Abstract

While ion-selective electrodes (ISEs) with inner filling solutions are used widely, solid-contact ISEs are better suited for miniaturization and mass manufacturing. Calibration-free measurements with such electrodes require the reproducible control of the phase boundary potential between the ion-selective membrane and the underlying electron conductor. The most promising approach to achieve this goal is based on redox buffers incorporated into the ion-selective membrane. Here we introduce the theory and present experimental data for Co(III), Co(II), Ru(II), Fe(II), and Os(II) compounds that show quantitatively how the phase boundary potential at a solid contact doped with redox-active compounds is affected by weighing errors, reagent impurities, and redox-active interferents.
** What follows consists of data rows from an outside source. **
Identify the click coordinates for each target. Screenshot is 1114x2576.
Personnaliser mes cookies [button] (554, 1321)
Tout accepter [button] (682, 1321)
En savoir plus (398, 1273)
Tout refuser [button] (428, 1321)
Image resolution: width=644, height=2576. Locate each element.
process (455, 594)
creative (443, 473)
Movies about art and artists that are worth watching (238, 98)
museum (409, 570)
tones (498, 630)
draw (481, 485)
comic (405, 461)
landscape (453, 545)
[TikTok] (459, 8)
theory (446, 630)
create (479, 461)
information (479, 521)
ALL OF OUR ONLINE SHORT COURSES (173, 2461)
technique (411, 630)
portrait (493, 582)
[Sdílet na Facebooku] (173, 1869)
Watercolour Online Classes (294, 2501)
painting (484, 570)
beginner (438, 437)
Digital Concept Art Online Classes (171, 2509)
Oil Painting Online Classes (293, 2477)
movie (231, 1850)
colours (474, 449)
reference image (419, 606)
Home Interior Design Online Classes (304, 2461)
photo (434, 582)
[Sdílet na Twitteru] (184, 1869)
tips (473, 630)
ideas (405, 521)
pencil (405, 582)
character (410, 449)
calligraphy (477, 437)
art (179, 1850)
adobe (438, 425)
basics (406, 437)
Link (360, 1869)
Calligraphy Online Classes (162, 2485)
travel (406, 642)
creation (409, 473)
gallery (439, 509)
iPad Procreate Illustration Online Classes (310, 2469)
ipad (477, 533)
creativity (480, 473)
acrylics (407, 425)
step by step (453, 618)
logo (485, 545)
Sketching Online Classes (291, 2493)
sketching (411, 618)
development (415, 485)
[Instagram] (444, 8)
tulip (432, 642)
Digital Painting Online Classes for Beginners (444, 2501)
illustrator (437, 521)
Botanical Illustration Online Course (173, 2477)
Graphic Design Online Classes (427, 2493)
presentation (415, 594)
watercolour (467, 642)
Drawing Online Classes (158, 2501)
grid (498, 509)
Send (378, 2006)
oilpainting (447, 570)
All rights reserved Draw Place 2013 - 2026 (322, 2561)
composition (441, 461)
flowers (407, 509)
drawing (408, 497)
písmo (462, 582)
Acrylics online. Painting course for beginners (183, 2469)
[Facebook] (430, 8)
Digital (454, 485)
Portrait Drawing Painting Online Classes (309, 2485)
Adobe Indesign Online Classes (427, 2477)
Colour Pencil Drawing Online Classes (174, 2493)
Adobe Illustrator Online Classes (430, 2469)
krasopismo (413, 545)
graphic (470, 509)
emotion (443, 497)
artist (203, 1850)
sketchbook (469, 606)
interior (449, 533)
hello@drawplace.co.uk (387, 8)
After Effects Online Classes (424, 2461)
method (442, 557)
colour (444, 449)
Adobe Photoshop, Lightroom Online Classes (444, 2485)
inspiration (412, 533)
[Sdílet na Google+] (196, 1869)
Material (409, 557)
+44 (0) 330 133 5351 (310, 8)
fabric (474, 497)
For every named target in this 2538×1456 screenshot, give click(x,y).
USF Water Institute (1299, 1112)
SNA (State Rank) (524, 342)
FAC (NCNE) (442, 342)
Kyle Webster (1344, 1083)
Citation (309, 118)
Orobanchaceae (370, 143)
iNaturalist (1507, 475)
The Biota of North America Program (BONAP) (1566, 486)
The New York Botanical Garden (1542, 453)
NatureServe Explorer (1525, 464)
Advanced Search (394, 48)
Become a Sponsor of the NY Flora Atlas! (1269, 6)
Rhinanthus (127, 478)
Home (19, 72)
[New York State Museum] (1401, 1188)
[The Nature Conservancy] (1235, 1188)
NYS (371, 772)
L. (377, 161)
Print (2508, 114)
Perhaps surprisingly, theory predicts that there is only a minimal dependence of the phase boundary potential on the ratio of the concentrations of a pure oxidized and a pure reduced compounds if those two compounds are not a redox couple. However, theory predicts that even small redox-active impurities of those compounds shift the phase boundary potential drastically. Experimentally, a surprisingly good in-batch reproducibility was observed by us and others for solid contacts prepared to contain either only the reduced or only the oxidized species of a redox couple. This can be explained by redox-active impurities and is unlikely to be repeatable when different suppliers of reagents are used or long-term experiments are performed. This work confirms that the preferred approach to calibration-free sensing is based on redox buffers that comprise the reduced and oxidized species of a redox couple in well-controlled concentrations.